### Exercise
Give every line of the material below as a Markdown table with the columns "Row" and "Line", numbering the rows and skipping blank lines. Leave the pictures out of the table.

Target pointing data
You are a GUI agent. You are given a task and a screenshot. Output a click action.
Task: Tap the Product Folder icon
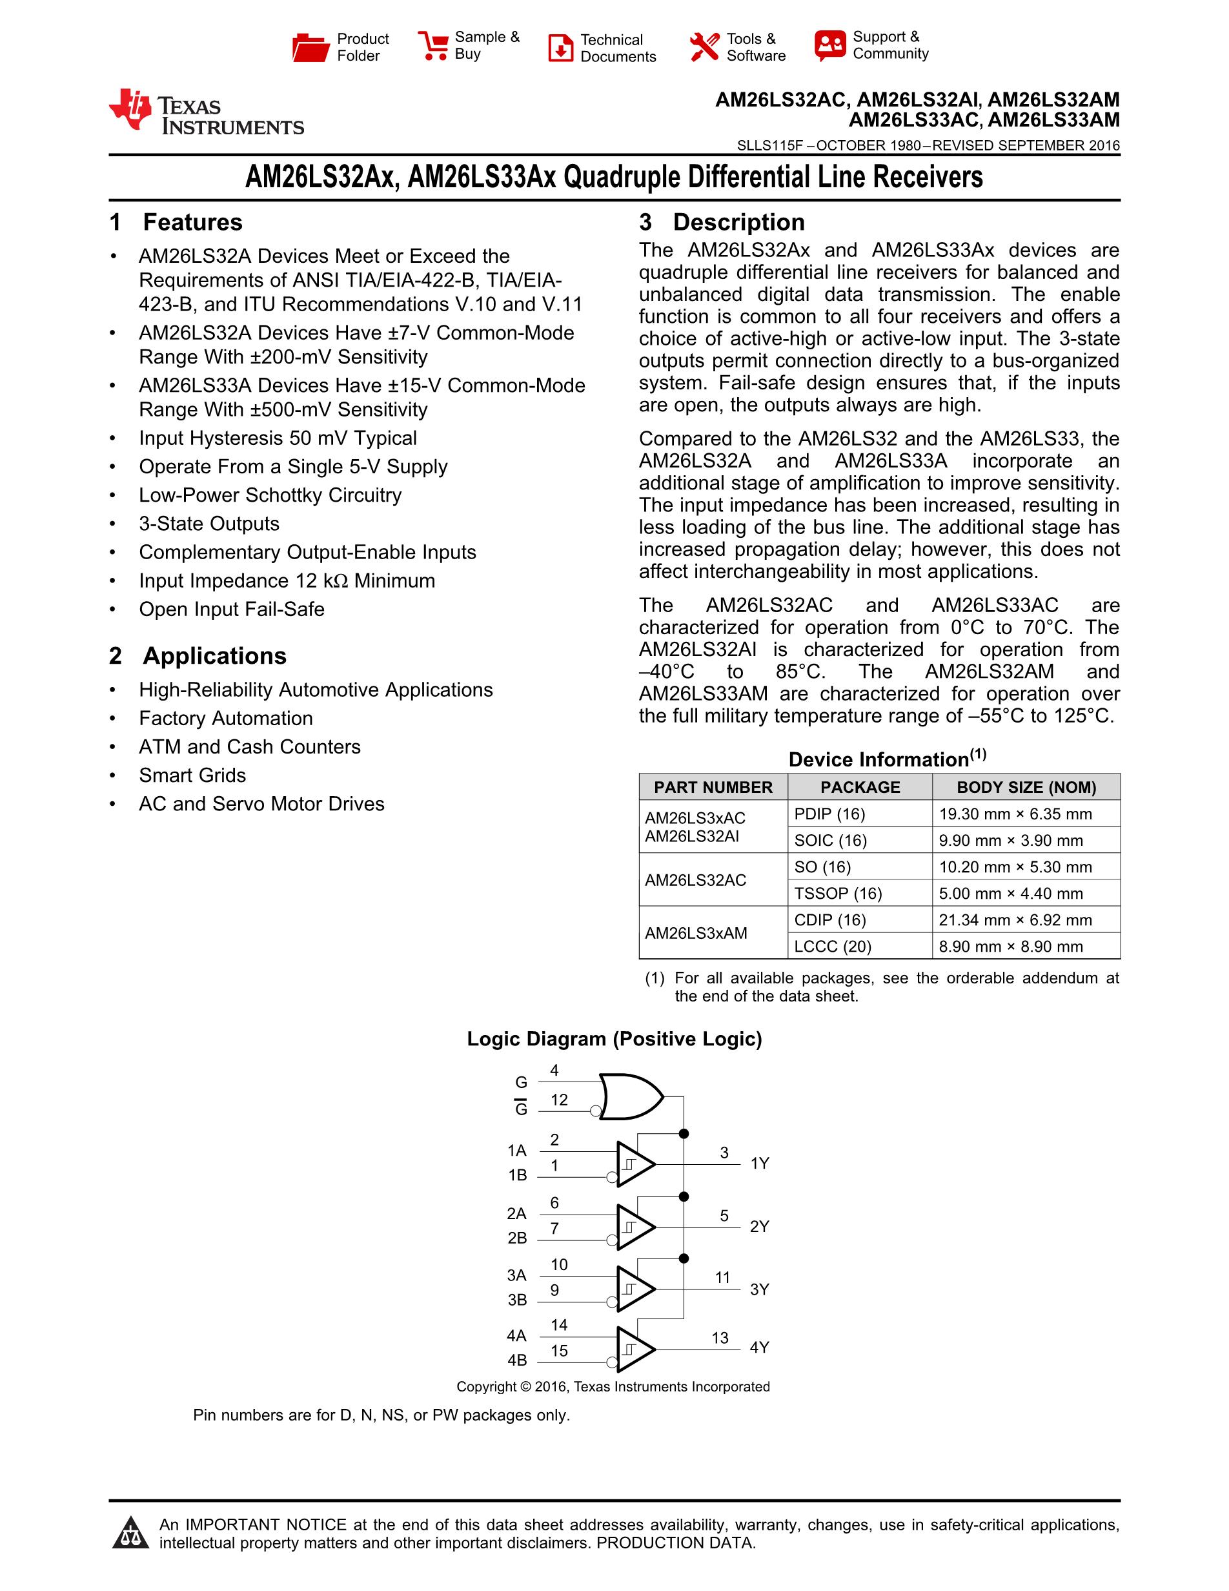[311, 47]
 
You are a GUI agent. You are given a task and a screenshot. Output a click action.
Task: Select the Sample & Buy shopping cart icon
[433, 45]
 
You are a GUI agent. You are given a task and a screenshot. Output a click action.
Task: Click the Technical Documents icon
[560, 48]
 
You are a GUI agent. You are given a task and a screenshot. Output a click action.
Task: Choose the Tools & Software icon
[704, 47]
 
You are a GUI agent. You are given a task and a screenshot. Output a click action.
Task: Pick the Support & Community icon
[830, 45]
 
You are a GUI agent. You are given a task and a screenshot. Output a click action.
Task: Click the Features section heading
[192, 222]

### Answer to this exercise
| Row | Line |
|---|---|
| 1 | You are a GUI agent. You are given a task and a screenshot. Output a click action. |
| 2 | Task: Tap the Product Folder icon |
| 3 | [311, 47] |
| 4 | You are a GUI agent. You are given a task and a screenshot. Output a click action. |
| 5 | Task: Select the Sample & Buy shopping cart icon |
| 6 | [433, 45] |
| 7 | You are a GUI agent. You are given a task and a screenshot. Output a click action. |
| 8 | Task: Click the Technical Documents icon |
| 9 | [560, 48] |
| 10 | You are a GUI agent. You are given a task and a screenshot. Output a click action. |
| 11 | Task: Choose the Tools & Software icon |
| 12 | [704, 47] |
| 13 | You are a GUI agent. You are given a task and a screenshot. Output a click action. |
| 14 | Task: Pick the Support & Community icon |
| 15 | [830, 45] |
| 16 | You are a GUI agent. You are given a task and a screenshot. Output a click action. |
| 17 | Task: Click the Features section heading |
| 18 | [192, 222] |